▶ What you need to do:
With the pictures omitted, print exactly the lines below, from the one containing "This screenshot has height=434, width=512." through the one containing "You are a GUI", and nothing else.

[Collected data]
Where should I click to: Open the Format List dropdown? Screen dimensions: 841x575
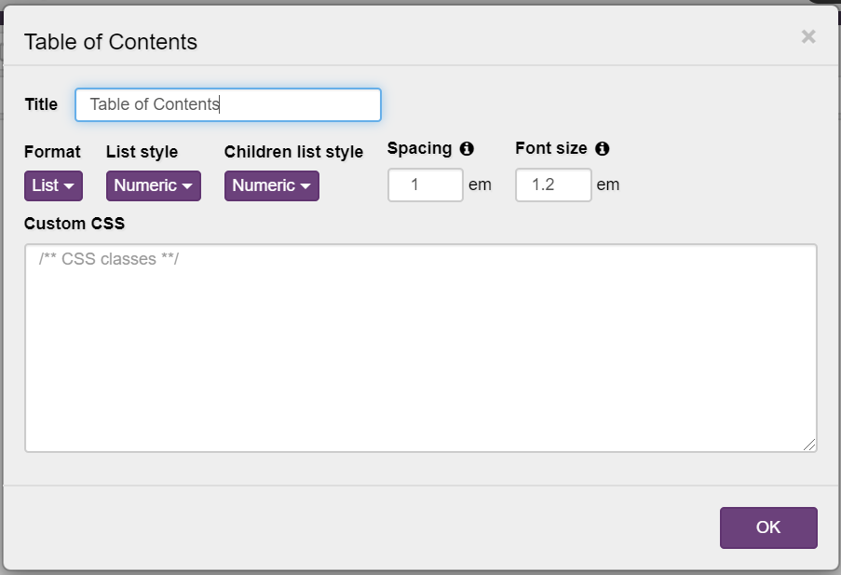pyautogui.click(x=53, y=185)
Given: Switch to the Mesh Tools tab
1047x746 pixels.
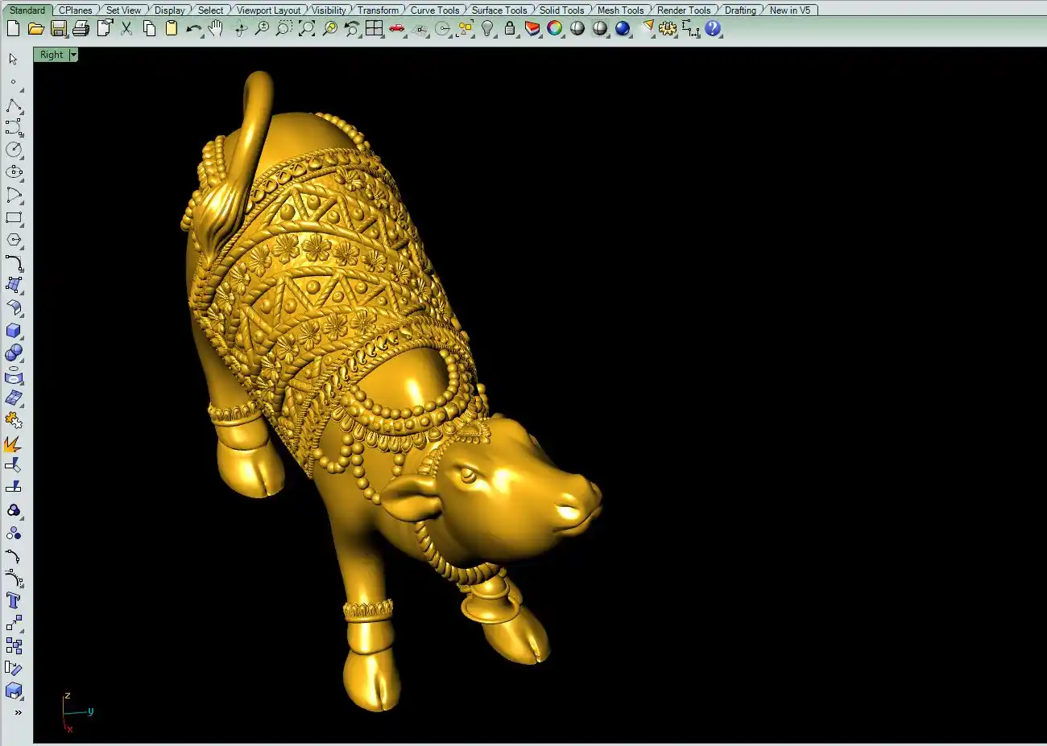Looking at the screenshot, I should click(x=620, y=10).
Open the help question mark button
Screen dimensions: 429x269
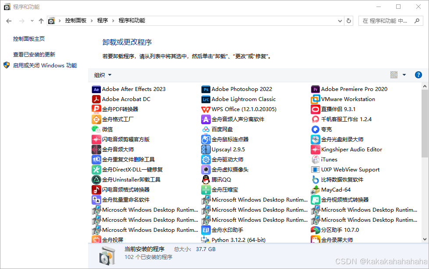[418, 74]
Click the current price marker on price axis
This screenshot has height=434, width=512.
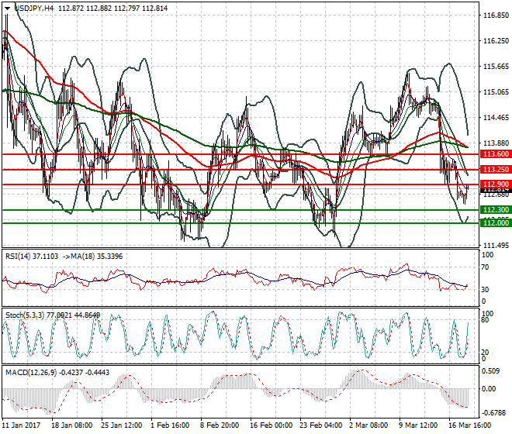[494, 190]
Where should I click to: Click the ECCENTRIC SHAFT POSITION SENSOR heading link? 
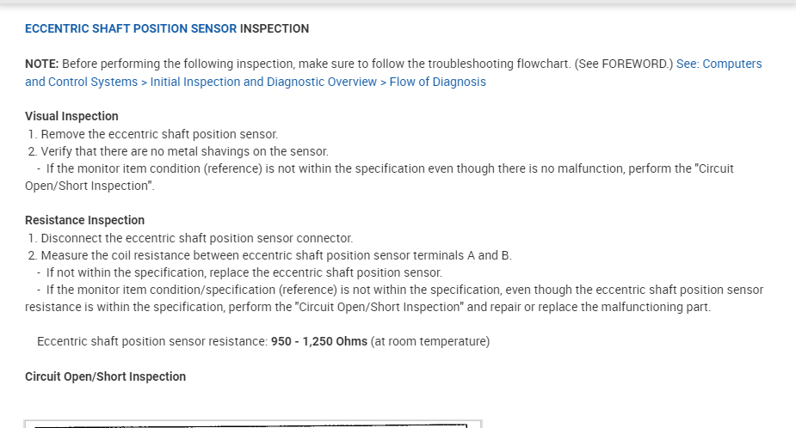(x=131, y=28)
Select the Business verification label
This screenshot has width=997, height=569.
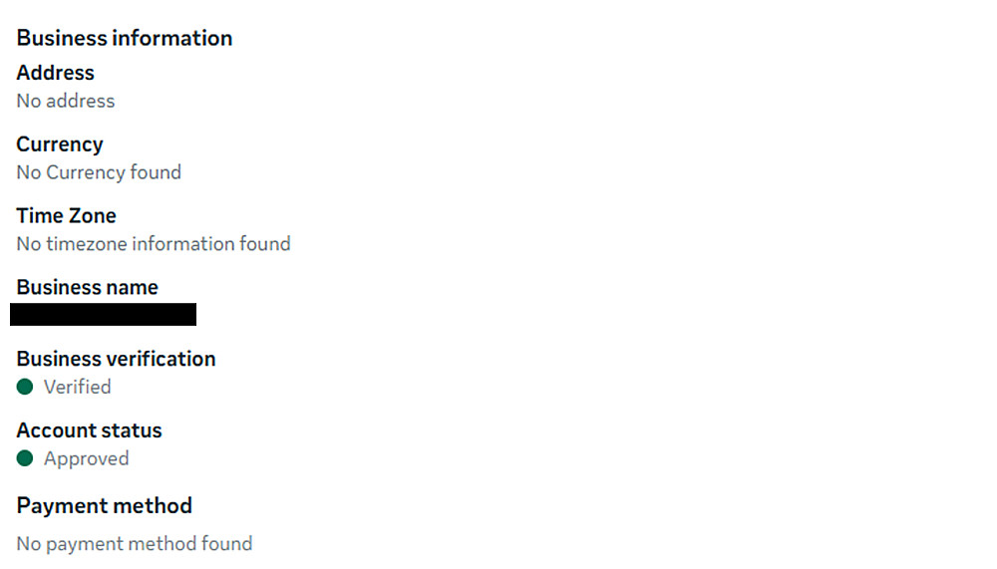(116, 359)
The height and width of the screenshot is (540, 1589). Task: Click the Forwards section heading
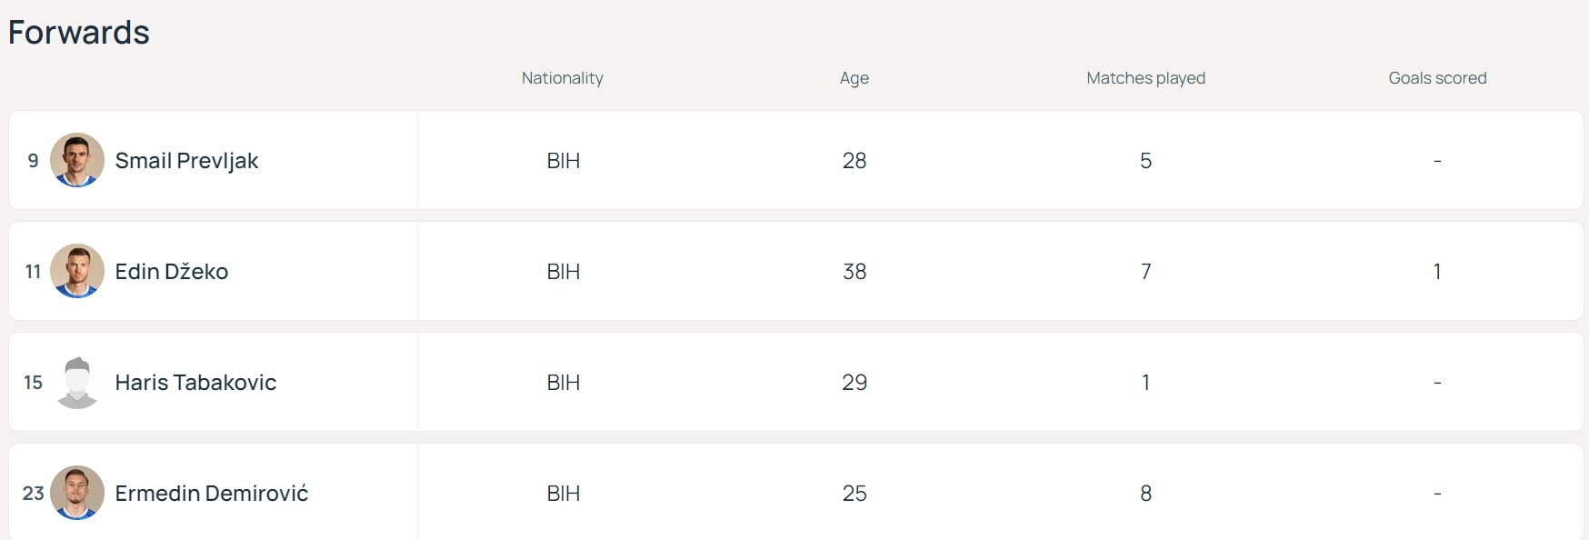point(79,33)
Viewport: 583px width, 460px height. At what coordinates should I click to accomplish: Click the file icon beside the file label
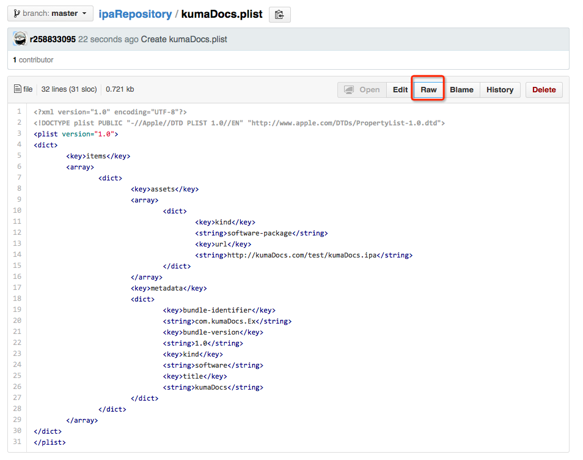tap(18, 89)
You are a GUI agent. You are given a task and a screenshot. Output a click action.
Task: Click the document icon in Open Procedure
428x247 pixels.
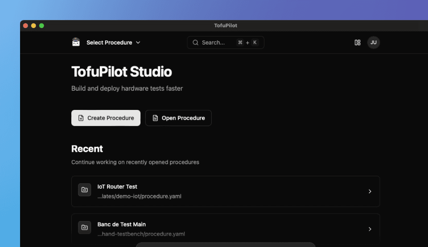click(x=155, y=118)
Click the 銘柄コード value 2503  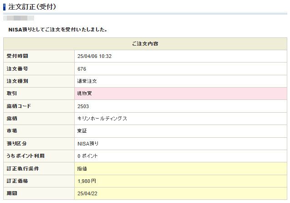click(x=83, y=106)
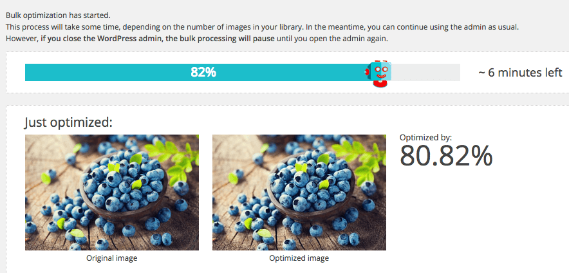Viewport: 569px width, 273px height.
Task: Click the "until you open the admin again" text
Action: click(327, 39)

▶ Answer for the task:
This screenshot has height=434, width=512.
[494, 190]
Where should I click to: Click the ECCENTRIC SHAFT POSITION SENSOR heading link? 
(x=131, y=28)
Select the Business verification label
This screenshot has width=997, height=569.
(116, 359)
The height and width of the screenshot is (540, 1589). Task: Click the Forwards section heading
point(79,33)
Viewport: 583px width, 460px height. At what coordinates should I click to accomplish: Click the file icon beside the file label
tap(18, 89)
You are a GUI agent. You are given a task and a screenshot. Output a click action.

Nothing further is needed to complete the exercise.